Glasfaserkabel von der Deutschen Telekom an einer Baustelle.

Der Glasfaserausbau ist teuer. Kann sich ein 0-Euro-Angebot da rechnen?

Das private Glasfaserunternehmen „Unsere Grüne Glasfaser“ (UGG) hat angekündigt, ihr Ausbauvorhaben im hessischen Taunusstein nicht weiterzuverfolgen. Hinter der UGG steckt ein Gemeinschaftsunternehmen der Telefónica und der Allianz. Erst vor einigen Monaten hatte man den Mitbewerber Infrafibre übernommen, was in Bezug auf Entlassungen und Zukunftspläne nicht ganz geräuschlos erfolgte. Nach Darstellung von UGG erfolgte der Rückzug in Taunusstein, nachdem die Deutsche Telekom in ausgewählten Ortsteilen mit dem Ausbau begonnen habe. Aus Sicht der UGG handelt es sich dabei um einen „investitionsschädigenden Verdrängungswettbewerb“. Die Telekom sieht das – wenig überraschend – anders. Sie verweist unter anderem darauf, dass sie gar nicht selbst ausbaut, sondern über das Joint Venture GlasfaserPlus vor Ort tätig ist.

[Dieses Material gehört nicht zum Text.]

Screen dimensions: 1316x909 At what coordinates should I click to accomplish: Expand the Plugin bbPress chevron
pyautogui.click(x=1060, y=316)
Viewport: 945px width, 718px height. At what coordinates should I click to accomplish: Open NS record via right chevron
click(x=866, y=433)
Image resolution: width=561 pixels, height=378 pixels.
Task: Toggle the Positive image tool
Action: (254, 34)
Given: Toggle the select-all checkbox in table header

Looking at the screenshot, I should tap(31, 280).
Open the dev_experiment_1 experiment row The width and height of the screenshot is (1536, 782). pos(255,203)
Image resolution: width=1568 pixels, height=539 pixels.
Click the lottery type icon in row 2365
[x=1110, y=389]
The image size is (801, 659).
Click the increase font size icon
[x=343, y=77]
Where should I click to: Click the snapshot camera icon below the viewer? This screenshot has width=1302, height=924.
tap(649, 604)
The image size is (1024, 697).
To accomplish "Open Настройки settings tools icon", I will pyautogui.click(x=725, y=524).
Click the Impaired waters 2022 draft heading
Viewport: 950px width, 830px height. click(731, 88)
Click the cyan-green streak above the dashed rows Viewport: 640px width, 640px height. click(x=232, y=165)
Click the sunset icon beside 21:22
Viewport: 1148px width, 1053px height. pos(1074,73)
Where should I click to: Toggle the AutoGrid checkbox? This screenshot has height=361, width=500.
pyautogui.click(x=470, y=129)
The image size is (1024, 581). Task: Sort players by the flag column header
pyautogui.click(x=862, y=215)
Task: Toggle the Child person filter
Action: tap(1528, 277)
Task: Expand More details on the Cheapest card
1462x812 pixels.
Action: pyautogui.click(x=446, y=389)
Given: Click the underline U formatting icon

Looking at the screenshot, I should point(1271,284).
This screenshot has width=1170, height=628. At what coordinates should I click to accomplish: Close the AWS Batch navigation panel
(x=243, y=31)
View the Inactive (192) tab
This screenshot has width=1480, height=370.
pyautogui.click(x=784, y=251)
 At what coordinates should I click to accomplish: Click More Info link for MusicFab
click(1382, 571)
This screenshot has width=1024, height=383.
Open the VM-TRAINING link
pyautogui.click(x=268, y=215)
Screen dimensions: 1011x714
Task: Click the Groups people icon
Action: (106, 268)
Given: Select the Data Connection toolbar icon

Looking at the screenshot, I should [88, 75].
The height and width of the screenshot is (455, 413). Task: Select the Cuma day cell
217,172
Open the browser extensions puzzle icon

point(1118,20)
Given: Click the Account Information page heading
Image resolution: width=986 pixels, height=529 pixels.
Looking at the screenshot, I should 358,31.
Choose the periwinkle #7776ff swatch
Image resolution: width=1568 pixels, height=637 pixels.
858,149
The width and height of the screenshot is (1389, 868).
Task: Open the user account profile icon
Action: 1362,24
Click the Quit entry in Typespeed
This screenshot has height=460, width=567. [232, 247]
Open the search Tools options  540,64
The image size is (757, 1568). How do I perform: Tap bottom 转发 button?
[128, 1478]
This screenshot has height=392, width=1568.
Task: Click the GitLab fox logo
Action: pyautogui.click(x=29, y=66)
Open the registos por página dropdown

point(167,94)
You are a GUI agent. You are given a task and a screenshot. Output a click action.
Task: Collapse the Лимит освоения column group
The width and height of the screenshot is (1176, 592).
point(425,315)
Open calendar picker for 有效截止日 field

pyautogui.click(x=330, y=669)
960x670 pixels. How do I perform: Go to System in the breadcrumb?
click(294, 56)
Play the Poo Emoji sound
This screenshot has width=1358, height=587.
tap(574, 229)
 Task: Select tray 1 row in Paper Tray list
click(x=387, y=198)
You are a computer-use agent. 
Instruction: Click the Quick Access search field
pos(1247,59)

2.000 Häuser bleiben durch Rückzug ohne Glasfaser

Konkret wirft UGG dem Wettbewerber vor, punktuell auszubauen, ohne ein flächendeckendes Konzept zu verfolgen. Dadurch werde der eigenwirtschaftliche Glasfaser-Ausbau alternativer Anbieter wirtschaftlich untragbar. „Wenn jedoch durch Überbau oder Rosinenpicken anderer ausbauender Unternehmen die Wirtschaftlichkeit verloren geht, hat UGG keine andere Wahl als sich zurückzuziehen“, heißt es in einer Stellungnahme. UGG betont, dass ihr Modell auf einer Mischkalkulation beruht, bei der stark und weniger stark rentable Gebiete gemeinsam erschlossen werden.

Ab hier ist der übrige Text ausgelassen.